【发布时间】:2017-05-26 04:13:20
【问题描述】:
我在我的 VBA 项目中使用 MSXML2.XMLHTTP60 进行 http 冲浪。问题是MSXML2.XMLHTTP60 仅限于四个并发请求。
我正在尝试改用WinHttp.WinHttpRequest.5.1,但还有另一个问题。 MSXML2.XMLHTTP60 自动解析 gzip 结果,但是
WinHttpRequest.responseText 方法失败并出现错误:
目标多字节代码页中不存在 unicode 字符的映射。
如何使用标准 Windows 库解析此结果?
代码示例:
MSXML2.XMLHTTP60 限制:
Public req1 As MSXML2.XMLHTTP60
Public req2 As MSXML2.XMLHTTP60
Public req3 As MSXML2.XMLHTTP60
Public req4 As MSXML2.XMLHTTP60
Public req5 As MSXML2.XMLHTTP60
Private Const url As String = "http://speedtest.tele2.net/100MB.zip"

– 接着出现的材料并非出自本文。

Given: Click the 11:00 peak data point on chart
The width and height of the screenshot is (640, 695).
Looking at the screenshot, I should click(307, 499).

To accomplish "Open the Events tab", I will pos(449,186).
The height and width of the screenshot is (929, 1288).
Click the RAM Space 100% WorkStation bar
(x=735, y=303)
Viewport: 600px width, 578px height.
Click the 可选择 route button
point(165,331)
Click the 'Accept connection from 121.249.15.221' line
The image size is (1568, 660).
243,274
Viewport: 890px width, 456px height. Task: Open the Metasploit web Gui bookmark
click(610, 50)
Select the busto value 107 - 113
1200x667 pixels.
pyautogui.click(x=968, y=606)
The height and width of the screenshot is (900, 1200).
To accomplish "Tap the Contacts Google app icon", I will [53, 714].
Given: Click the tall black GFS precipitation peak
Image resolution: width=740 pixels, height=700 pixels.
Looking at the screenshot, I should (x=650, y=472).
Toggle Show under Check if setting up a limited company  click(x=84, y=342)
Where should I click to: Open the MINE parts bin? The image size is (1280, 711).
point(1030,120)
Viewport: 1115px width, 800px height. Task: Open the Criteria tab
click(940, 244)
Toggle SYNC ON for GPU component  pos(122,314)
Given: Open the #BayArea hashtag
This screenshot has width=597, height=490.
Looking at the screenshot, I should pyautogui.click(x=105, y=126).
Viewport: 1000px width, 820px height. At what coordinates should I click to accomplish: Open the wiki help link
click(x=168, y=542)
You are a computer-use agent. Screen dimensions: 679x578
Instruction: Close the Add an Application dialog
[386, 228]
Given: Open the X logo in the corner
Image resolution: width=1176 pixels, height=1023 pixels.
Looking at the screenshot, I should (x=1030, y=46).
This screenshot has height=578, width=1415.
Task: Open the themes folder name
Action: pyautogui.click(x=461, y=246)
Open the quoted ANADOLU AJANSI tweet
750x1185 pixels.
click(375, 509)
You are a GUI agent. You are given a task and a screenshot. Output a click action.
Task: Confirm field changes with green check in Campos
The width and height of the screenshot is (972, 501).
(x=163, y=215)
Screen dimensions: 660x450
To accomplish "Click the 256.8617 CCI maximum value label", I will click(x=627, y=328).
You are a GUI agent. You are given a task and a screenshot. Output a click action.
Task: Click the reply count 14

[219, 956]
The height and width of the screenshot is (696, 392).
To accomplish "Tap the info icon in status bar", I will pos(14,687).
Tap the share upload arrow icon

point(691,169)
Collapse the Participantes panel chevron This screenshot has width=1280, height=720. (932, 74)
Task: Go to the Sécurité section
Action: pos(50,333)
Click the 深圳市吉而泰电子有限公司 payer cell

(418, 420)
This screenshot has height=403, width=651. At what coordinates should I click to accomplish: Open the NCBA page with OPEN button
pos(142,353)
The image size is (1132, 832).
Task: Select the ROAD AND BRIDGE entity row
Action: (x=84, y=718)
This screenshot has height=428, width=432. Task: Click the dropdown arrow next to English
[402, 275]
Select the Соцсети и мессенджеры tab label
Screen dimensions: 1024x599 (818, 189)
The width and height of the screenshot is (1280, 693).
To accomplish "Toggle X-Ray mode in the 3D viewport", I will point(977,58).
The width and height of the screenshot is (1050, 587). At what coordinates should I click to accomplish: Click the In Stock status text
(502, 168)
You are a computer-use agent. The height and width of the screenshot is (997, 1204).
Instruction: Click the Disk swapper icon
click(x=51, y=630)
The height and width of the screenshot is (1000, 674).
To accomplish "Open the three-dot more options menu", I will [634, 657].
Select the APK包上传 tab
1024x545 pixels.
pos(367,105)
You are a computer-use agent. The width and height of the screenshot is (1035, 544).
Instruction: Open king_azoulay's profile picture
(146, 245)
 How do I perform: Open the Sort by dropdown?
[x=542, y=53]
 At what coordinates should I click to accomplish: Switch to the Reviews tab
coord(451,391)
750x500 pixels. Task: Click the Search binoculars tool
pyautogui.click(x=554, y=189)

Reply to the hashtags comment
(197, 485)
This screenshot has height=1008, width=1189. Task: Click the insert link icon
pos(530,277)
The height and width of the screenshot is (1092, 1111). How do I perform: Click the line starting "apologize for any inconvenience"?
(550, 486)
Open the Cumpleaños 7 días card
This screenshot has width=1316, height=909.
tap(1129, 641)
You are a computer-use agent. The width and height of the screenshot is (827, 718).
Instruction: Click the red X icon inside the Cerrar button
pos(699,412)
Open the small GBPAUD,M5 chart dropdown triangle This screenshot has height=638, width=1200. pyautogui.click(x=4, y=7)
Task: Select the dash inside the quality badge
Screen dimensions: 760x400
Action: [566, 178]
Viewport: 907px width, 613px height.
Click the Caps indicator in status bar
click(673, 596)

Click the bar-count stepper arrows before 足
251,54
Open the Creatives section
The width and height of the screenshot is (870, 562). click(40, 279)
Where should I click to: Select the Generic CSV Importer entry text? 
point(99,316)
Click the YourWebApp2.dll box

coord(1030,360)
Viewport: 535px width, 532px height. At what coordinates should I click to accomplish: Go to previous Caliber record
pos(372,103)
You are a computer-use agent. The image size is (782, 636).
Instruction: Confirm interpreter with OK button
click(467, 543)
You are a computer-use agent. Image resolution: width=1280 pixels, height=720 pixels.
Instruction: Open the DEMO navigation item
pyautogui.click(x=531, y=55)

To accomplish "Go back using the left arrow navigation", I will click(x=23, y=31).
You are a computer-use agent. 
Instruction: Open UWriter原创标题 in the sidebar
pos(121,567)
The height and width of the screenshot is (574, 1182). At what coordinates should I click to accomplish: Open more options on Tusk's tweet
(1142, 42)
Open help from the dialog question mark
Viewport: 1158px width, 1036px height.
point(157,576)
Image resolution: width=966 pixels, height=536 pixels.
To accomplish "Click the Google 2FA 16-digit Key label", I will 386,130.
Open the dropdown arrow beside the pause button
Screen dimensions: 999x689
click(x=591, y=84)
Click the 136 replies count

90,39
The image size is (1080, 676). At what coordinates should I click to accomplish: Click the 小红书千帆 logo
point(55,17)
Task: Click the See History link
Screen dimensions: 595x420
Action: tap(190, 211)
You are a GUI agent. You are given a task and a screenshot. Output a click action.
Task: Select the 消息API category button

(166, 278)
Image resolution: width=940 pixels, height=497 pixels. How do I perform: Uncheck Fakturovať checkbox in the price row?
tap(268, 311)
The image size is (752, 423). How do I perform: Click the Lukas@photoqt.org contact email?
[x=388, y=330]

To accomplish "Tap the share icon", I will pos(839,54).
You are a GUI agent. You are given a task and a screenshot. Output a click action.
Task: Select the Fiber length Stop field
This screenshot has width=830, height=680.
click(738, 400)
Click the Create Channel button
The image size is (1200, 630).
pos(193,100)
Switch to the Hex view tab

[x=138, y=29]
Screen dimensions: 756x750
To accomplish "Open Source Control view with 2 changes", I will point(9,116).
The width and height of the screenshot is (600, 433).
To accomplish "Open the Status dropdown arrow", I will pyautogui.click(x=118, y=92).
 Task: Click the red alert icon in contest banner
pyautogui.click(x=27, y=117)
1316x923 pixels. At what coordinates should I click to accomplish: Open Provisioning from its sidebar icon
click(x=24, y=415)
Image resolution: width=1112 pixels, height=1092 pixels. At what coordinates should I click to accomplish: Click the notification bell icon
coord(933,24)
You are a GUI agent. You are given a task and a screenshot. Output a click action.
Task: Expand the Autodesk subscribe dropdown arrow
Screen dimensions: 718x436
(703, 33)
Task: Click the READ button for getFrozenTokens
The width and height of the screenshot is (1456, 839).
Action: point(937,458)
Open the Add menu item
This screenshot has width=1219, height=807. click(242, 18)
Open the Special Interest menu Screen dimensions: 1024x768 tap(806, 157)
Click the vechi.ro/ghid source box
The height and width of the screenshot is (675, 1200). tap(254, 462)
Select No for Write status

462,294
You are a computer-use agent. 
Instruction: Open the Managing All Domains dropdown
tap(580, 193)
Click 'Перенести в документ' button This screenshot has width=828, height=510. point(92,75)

Public Sub ConcurrentIssue()
Set req1 = New MSXML2.XMLHTTP60
req1.Open "get", url, True
Set req2 = New MSXML2.XMLHTTP60
req2.Open "get", url, True
Set req3 = New MSXML2.XMLHTTP60
req3.Open "get", url, True
Set req4 = New MSXML2.XMLHTTP60
req4.Open "get", url, True
Set req5 = New MSXML2.XMLHTTP60
req5.Open "get", url, True
req1.send
req2.send
req3.send
req4.send
'This query will be wait
req5.send
End Sub
问题是WinHttp.WinHttpRequest.5.1不支持解压(证明链接:https://msdn.microsoft.com/ru-ru/library/windows/desktop/hh227298(v=vs.85).aspx)。
我需要自己解压响应。
解压问题示例:
Public Sub DecompressOk()
Set req1 = New MSXML2.XMLHTTP60
req1.Open "get", "http://www.google.ru", False
req1.setRequestHeader "User-Agent", "Fiddler"
req1.setRequestHeader "Accept-Encoding", "gzip, deflate"
req1.send
Debug.Print req1.responseText
End Sub
Public Sub WithoutDecompress()
Dim req As WinHttp.WinHttpRequest
Set req = New WinHttp.WinHttpRequest
req.Open "get", "http://www.google.ru", False
req.setRequestHeader "User-Agent", "Fiddler"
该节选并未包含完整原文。